What is AI Governance? A Practical Guide from EU AI Act Compliance to Internal Policy Development

AI Governance is the organizational framework for ensuring risk management, transparency, and accountability throughout the development, deployment, and decision-making processes of AI systems.

Now that AI systems are deeply involved in business decision-making, the absence of governance directly leads to legal risk and loss of trust. The EU AI Act, which has already been fully enforced, includes extraterritorial application and is not irrelevant to companies operating in Thailand and Southeast Asia. This article explains the fundamental concepts of AI governance, practical compliance with the EU AI Act, and the concrete steps for establishing internal rules.

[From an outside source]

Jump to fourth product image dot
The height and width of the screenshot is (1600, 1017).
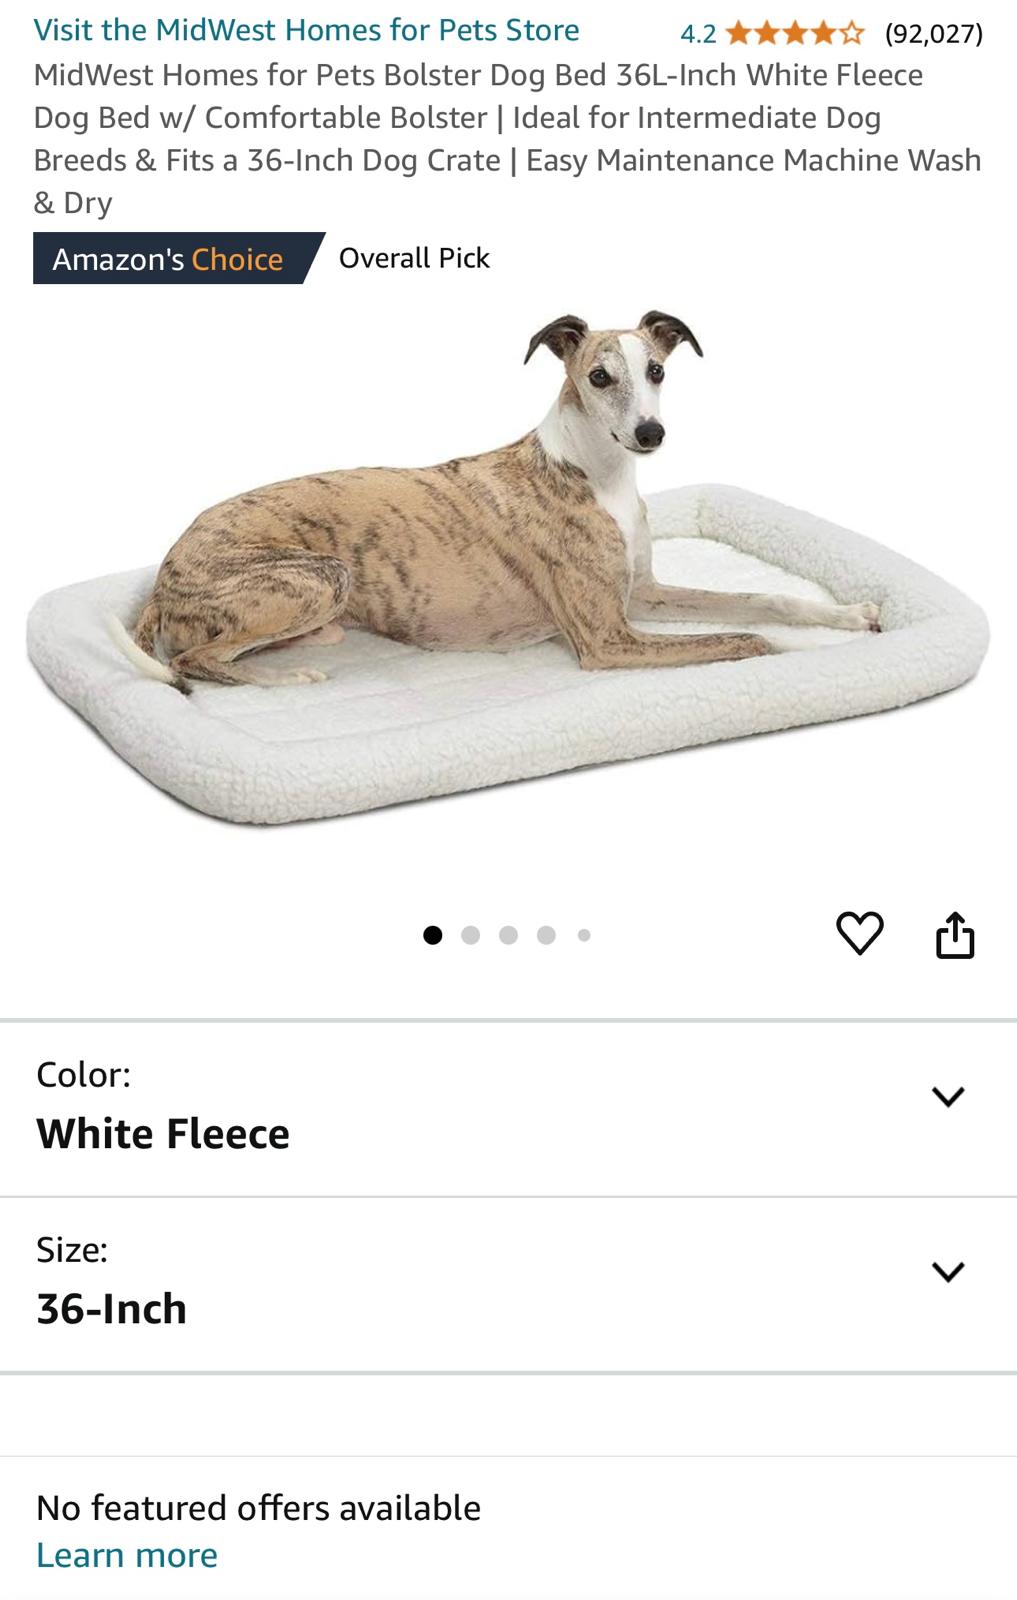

The goal is for practitioners who are unsure of "where to even begin" to be ready to start building their organization's governance framework by the time they finish reading.

Disclaimer: This article is intended for informational purposes only and does not constitute legal advice. Please consult a qualified attorney for specific legal matters.

AI governance is an organizational framework for managing risks and ensuring fairness, transparency, and accountability in the development, deployment, and operation of AI systems. While traditional IT governance frameworks such as COBIT and ITIL focus on infrastructure and service management, AI governance is fundamentally distinct in that it includes the model's decision-making process itself as a subject of oversight.

Attempting to manage AI as an extension of IT governance risks overlooking a fundamental difference: the probabilistic nature of model outputs. Server uptime can be defined as 99.9%, but the "correctness" of an AI model is context-dependent — the same input can yield different outputs.

The business use of generative AI is expanding rapidly, and the need for governance has shifted from a theoretical to a practical concern. In our AI consulting work in Thailand, we are increasingly hearing cases such as "employees were inputting customer data into ChatGPT" and "AI-generated contracts were sent out without noticing errors."

The risks of absent governance can be broadly categorized into three areas:

1. Legal risk: Fines of up to €35 million for violations of the EU AI Act, and violations of personal data protection laws
2. Reputational risk: Loss of trust if biased AI decisions become public
3. Operational risk: Cascading business failures resulting from decisions based on incorrect AI judgments

The EU AI Act (Artificial Intelligence Act) is the world's first comprehensive AI regulatory law and, like the GDPR, has extraterritorial application. Companies that provide AI services to users within the EU are subject to regulation regardless of where their headquarters are located.

The core of the EU AI Act lies in classifying AI systems into four risk levels and imposing different obligations on each.

1. Prohibited (Unacceptable Risk) Social credit scoring, real-time remote biometric identification (with exceptions for law enforcement), emotion recognition (in workplaces and educational institutions), and subliminal techniques that manipulate vulnerable groups. Penalties for violations can reach up to €35 million or 7% of global annual turnover.

2. High Risk Recruitment and HR evaluation, credit scoring, educational admissions decisions, safety management of critical infrastructure, law enforcement, immigration control, and more. Conformity assessments, CE marking, and registration in the EU database are required.

3. Limited Risk Chatbots, deepfake generation, and similar applications. Transparency obligations apply (i.e., disclosure that the system is AI).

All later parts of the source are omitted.